Classic BA role in agile (scaled agile)?



  • I work in an environment that has really embraced agile and I feel like when faced with a problem we double down on the framework. We're now in a position where we're going to have up to 5 teams working on the same thing, so we're planning on using the SAFe framework to accomplish this.

    The product is quite large and my product owners and developers have all told me about the need for a business analyst. I'm wondering how and where this type or role fits in? Should I (I'm a manager) tell the team that it's not part of SAFe and that they themselves need to handle the whole backlog?

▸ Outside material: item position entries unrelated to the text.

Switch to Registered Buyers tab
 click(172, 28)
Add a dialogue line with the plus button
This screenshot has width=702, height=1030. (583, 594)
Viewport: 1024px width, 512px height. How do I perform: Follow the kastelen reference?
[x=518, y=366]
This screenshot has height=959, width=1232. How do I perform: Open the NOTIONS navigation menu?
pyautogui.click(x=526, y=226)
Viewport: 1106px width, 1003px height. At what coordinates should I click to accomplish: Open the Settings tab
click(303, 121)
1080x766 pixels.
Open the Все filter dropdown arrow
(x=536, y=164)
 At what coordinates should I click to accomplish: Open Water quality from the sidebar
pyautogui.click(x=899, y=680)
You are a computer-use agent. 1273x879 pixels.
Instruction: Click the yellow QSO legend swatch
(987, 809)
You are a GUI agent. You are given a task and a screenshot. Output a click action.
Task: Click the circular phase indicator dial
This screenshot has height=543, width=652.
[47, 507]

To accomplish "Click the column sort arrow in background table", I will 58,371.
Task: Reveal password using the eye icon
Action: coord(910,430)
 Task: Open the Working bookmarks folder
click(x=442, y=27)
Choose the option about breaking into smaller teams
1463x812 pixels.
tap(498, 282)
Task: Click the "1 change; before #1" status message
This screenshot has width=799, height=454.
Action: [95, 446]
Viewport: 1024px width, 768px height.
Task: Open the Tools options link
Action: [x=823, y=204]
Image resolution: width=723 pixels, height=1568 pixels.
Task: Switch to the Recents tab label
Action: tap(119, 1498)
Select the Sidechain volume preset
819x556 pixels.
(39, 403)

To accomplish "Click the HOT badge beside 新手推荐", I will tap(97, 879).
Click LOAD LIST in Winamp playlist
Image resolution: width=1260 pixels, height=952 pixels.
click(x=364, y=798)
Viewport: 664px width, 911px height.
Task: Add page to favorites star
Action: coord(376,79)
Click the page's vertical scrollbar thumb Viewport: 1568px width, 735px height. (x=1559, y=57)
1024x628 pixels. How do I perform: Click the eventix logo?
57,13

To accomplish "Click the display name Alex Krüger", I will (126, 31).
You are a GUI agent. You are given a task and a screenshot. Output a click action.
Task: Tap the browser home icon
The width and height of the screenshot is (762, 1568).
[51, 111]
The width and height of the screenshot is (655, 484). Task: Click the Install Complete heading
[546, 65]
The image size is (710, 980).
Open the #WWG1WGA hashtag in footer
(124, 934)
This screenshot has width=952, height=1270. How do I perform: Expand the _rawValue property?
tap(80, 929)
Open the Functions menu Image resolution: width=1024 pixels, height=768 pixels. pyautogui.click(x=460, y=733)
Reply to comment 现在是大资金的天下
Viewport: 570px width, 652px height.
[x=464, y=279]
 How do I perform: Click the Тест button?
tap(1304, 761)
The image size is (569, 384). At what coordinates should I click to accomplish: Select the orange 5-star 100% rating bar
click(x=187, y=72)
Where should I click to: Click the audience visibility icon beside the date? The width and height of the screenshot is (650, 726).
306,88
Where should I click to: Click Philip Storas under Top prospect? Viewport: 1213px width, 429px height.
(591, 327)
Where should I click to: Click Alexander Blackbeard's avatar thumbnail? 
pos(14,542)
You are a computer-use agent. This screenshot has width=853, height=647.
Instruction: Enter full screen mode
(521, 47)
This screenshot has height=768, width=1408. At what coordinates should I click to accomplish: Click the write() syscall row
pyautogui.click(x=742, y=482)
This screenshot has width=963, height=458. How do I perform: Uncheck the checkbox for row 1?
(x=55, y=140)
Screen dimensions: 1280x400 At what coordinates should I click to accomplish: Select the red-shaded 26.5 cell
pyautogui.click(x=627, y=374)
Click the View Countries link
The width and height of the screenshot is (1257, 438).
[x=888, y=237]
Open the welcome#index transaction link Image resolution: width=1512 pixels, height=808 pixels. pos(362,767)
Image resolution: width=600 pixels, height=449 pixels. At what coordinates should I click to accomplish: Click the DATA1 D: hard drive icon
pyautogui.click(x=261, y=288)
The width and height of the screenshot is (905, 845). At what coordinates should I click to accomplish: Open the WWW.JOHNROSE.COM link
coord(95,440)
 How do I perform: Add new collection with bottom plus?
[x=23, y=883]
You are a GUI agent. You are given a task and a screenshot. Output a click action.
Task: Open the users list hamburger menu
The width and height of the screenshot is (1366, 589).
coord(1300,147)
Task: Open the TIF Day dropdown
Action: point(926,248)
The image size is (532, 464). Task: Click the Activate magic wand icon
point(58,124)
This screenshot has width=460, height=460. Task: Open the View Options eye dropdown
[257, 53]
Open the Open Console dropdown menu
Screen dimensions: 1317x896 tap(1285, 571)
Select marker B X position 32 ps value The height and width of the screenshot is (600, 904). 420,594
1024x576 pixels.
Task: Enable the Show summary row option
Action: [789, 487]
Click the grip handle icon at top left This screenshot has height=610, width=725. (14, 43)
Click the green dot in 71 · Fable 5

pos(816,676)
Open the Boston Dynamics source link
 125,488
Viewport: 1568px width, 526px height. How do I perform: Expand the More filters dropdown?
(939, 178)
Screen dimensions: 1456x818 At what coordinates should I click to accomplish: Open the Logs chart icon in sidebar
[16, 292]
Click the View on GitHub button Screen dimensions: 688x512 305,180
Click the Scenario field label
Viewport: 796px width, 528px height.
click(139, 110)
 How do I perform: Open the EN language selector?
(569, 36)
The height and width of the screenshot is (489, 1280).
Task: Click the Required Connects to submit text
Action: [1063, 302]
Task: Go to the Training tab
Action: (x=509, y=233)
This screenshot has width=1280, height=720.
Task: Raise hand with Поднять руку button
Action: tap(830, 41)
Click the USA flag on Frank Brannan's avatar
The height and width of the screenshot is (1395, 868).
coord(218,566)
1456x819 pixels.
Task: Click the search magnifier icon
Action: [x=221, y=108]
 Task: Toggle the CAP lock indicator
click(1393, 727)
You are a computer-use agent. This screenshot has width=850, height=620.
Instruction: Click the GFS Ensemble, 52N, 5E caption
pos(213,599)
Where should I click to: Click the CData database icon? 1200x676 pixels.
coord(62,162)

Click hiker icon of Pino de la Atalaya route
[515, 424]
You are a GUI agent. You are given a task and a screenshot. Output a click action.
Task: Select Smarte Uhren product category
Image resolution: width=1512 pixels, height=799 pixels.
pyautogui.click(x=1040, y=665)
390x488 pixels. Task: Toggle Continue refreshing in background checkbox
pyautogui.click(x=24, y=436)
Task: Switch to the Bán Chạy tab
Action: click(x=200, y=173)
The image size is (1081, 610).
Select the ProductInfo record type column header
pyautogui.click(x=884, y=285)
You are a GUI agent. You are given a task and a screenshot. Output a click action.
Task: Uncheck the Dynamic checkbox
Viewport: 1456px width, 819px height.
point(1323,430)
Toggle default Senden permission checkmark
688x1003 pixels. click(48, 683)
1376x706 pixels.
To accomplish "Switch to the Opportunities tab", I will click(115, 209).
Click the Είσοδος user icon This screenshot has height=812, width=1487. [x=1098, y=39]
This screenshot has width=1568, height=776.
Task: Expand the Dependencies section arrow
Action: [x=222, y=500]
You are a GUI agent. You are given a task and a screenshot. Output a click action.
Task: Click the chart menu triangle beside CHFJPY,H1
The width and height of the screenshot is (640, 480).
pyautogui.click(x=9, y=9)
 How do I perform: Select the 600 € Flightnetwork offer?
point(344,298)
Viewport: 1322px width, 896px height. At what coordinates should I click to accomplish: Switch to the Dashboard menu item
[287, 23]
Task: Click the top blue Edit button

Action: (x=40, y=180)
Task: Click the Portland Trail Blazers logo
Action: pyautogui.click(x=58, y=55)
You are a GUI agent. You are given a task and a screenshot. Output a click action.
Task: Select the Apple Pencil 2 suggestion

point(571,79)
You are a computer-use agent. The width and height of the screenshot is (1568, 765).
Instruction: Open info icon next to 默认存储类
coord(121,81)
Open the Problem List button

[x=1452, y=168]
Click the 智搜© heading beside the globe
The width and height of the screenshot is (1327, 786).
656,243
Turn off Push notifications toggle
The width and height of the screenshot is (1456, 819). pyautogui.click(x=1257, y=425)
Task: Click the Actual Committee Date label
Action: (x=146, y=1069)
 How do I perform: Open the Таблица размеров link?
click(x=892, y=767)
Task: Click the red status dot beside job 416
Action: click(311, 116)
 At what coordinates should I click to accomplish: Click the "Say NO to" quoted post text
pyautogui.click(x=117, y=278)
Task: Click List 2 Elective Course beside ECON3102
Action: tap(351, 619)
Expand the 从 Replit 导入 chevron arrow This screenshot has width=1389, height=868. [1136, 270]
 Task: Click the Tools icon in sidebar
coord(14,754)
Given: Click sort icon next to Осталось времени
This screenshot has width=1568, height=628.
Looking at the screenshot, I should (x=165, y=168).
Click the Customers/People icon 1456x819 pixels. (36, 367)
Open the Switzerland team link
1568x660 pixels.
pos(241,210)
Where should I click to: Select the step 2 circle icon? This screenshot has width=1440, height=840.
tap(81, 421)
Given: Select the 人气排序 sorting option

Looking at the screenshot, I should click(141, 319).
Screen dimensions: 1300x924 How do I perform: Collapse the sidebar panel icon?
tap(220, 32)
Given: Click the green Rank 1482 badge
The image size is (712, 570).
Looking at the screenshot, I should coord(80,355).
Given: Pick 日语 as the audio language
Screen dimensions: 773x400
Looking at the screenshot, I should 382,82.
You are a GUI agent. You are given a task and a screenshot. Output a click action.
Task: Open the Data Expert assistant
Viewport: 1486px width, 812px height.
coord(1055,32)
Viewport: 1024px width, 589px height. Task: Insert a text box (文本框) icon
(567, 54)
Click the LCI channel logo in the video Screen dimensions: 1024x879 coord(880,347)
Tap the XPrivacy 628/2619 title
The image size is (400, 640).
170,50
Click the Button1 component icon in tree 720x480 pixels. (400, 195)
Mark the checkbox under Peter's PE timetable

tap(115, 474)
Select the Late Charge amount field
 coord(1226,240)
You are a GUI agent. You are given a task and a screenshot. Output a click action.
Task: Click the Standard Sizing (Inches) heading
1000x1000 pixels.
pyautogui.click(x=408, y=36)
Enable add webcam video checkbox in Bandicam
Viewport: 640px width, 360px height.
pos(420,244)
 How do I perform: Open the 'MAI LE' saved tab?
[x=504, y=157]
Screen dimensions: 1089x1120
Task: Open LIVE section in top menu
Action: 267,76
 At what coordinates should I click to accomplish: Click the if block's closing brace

Is a BA indicating that there's not enough business involvement?



  • The first thing I would do is make a distinction between the role of Business Analyst and the skill of Business Analysis. This may seem like an unimportant distinction now, but it will pay off long-term.

    In Scrum, and in SAFe, there is an expectation that teams are engaged in uncovering and identifying the requirements. This absolutely requires the skill of business analysis and if the teams don't have that, it'll be challenging, as they've already identified. Here is where making that distinction will change actions though. There is only one way to add the role: hire/assign the person. However, there are many ways to add the skill. You can add a person with that skill, but you can also try to identify if people on some of the teams already have that skill. Perhaps one or two of your developers have BA experience and expertise. You can have a senior BA or two mentor the teams to help them learn to ask the right questions.

    On complex projects, the teams are absolutely right that they need that skillset, but if they are looking for someone else to take on that responsibility so they don't have to, that can be very problematic for many reasons. To name a few:

    1) the team still needs to understand the context, so that BA needs to re-explain everything after they understand it - information the team could have gotten first hand.

    2) it creates a success bottleneck where the whole process hinges on one person (adds fragility to your process)

    3) ever play whisper-down-the-alley in school? You're doing that with your BA with a complex project

    4) it may (emphasis on may) be them setting up a fall guy if the project fails.

    So, in conclusion, I'd help the team address the need for the business analysis skill but I would be very hesitant to solve that problem with a person who entirely owns that skill.